Beware of temporarily shifting financial assets to avoid taxation

12 December 2022

Everyone hates paying taxes. That is why saving on tax is high on everyone’s to-do list. But putting cost and effort in a no-win situation is no fun either.
The reference date of 1 January 2023 for the determination of wealth in Box 3 (savings and investments) of the Dutch tax system is coming up. We now know that the possession in the savings account will hardly lead to taxation. For many households a blessing after all those years that savings yielded nothing and you still had to pay a hefty tax on it.

The investors among us (shares, bonds, homes, etc.) know that the tax on that capital will be more substantial. Some consider converting the investments into savings before 1 January 2023 and then turning the savings back into investments after 1 January 2023. Please note the sale and purchase of investments can prove costly, reducing the benefit.

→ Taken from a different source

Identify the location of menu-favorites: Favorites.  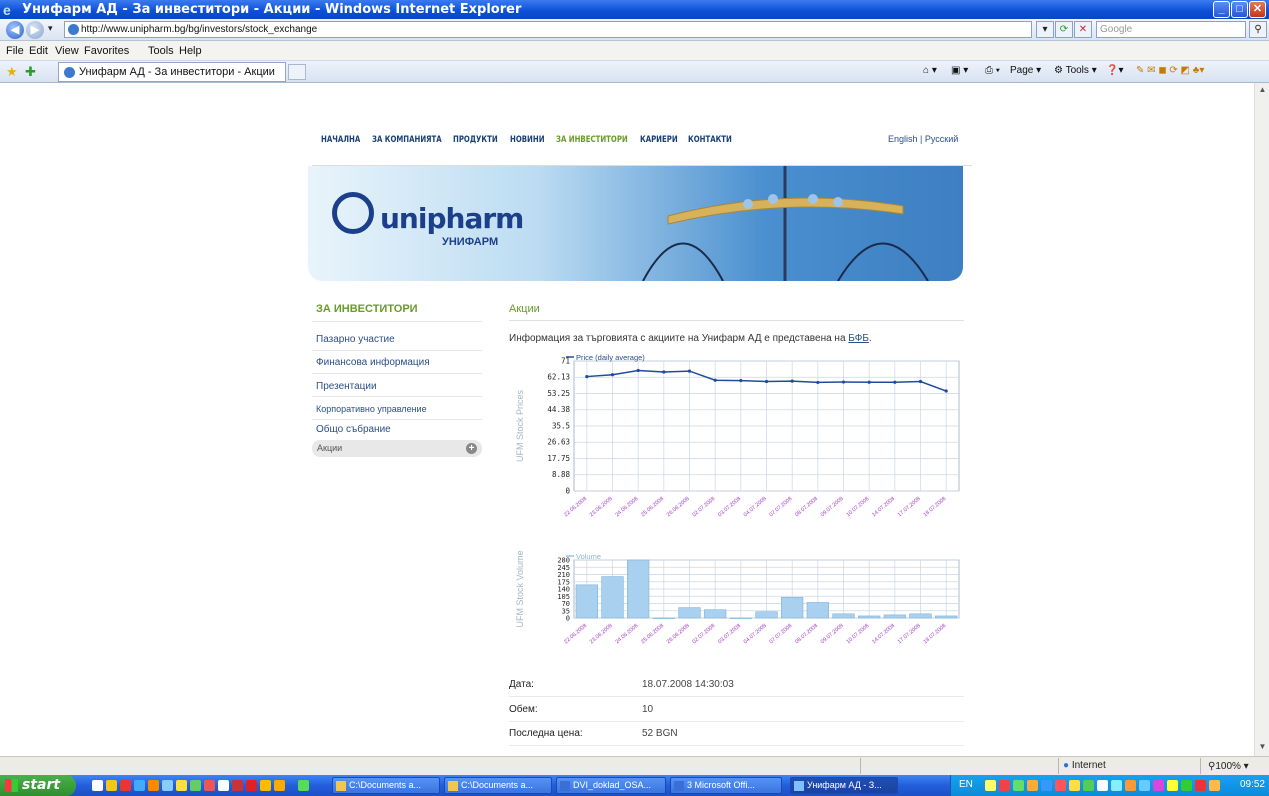
(106, 51).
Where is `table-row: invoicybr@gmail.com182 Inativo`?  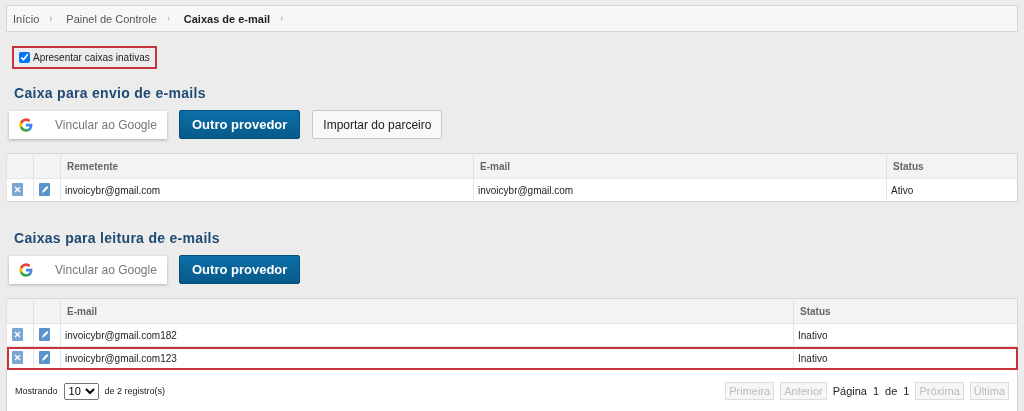 table-row: invoicybr@gmail.com182 Inativo is located at coordinates (512, 335).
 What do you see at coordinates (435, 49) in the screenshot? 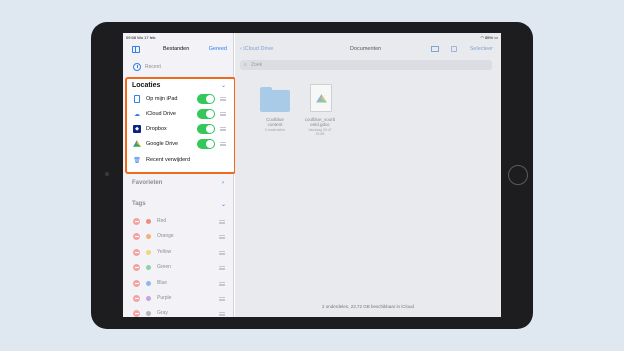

The Dutch Tax and Customs Administration has foreseen this possible behavior. Legislation is imminent to prevent it (Bridging Act Box 3). This temporary shifting of asset classes within Box 3 is indicated by “reference date arbitration”. The effect of this act can already take effect retroactively as of 1 October 2022. It means that sales of other assets for conversion into cash in either the last quarter or the first quarter of a year are ignored.

If the Senate approves the Box 3 Bridging Act, just like the House of Representatives did, you should think again.